= Censorship during the 2026 Iran war =

During the 2026 Iran war, the United States, Israel and Iran all implemented severe censorship to hide their actual amount of damage and success in the war.

== United States ==
The U.S. government restricted information regarding the conflict with Iran through voluntary satellite imagery blackouts, seizing web domains and threatening media outlets. According to an NBCNews report, Iran caused "far worse" damage to U.S. military bases than was publicly known due to the U.S. government censorship. According to a report by The Washington Post, Iran's missile and drone strikes damaged or destroyed at least 228 structures or pieces of equipment at US military sites across West Asia.

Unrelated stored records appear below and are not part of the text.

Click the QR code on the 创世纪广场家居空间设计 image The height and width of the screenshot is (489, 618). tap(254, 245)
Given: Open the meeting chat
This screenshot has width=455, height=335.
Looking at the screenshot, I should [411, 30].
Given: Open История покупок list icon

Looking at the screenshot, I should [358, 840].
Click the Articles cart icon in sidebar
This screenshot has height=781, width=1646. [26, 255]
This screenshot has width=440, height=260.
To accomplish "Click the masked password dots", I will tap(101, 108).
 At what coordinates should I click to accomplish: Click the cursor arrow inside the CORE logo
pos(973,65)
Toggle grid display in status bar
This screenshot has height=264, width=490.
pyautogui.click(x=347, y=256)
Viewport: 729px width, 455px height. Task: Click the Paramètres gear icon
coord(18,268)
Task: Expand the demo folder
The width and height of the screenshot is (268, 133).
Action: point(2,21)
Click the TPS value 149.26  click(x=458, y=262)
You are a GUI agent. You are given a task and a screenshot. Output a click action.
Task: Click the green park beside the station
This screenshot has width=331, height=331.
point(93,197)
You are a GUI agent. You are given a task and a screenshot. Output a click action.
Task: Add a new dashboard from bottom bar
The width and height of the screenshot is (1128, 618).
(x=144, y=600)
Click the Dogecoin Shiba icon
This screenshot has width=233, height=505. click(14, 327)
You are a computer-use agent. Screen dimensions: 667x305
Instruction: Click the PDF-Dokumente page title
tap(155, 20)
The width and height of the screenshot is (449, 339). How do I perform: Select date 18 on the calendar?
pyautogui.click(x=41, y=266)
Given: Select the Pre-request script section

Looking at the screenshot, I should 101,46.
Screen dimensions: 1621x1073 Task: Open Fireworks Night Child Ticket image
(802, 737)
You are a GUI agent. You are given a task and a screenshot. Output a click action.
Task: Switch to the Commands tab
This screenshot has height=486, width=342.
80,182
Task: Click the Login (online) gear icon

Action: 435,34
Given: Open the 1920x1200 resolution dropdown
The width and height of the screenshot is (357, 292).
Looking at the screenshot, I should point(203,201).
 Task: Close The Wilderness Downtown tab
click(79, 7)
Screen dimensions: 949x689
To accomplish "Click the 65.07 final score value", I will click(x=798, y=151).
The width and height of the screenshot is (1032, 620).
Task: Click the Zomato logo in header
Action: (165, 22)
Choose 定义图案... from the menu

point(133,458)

Among the targets identified through satellite imagery analysis were hangars, barracks, fuel depots, aircraft, and critical radar, communications, and air defense systems. The report said that Iran's air strikes rendered some of the US bases in the region too dangerous to US forces at normal levels, and commanders moved most of the personnel from these sites. The US had pressed major satellite firms Vantor and Planet to impose restrictions on imagery of the war zone — including delaying or withholding its release — making it difficult, if not impossible, to independently assess the impact of Iran's counterstrikes.

== Israel ==
Israel actively censored reporting on damage from Iranian attacks, using its military censor to restrict, modify or ban the publication of information regarding impact sites, military vulnerabilities and air defense readiness. Reporters had to submit footage and articles to the Israeli military censor (under the IDF Intelligence Corps) for review before publication during the 2026 Iran war.

== Iran ==
Iran enforced severe censorship by implementing near-total Internet blackouts, shifting traffic to a restricted domestic intranet and restricting independent journalism to hide damage and suppress dissent. Iran also maintained its longest Internet shutdown to hide true information regarding conflict damage, forcing citizens to rely on state-controlled narratives.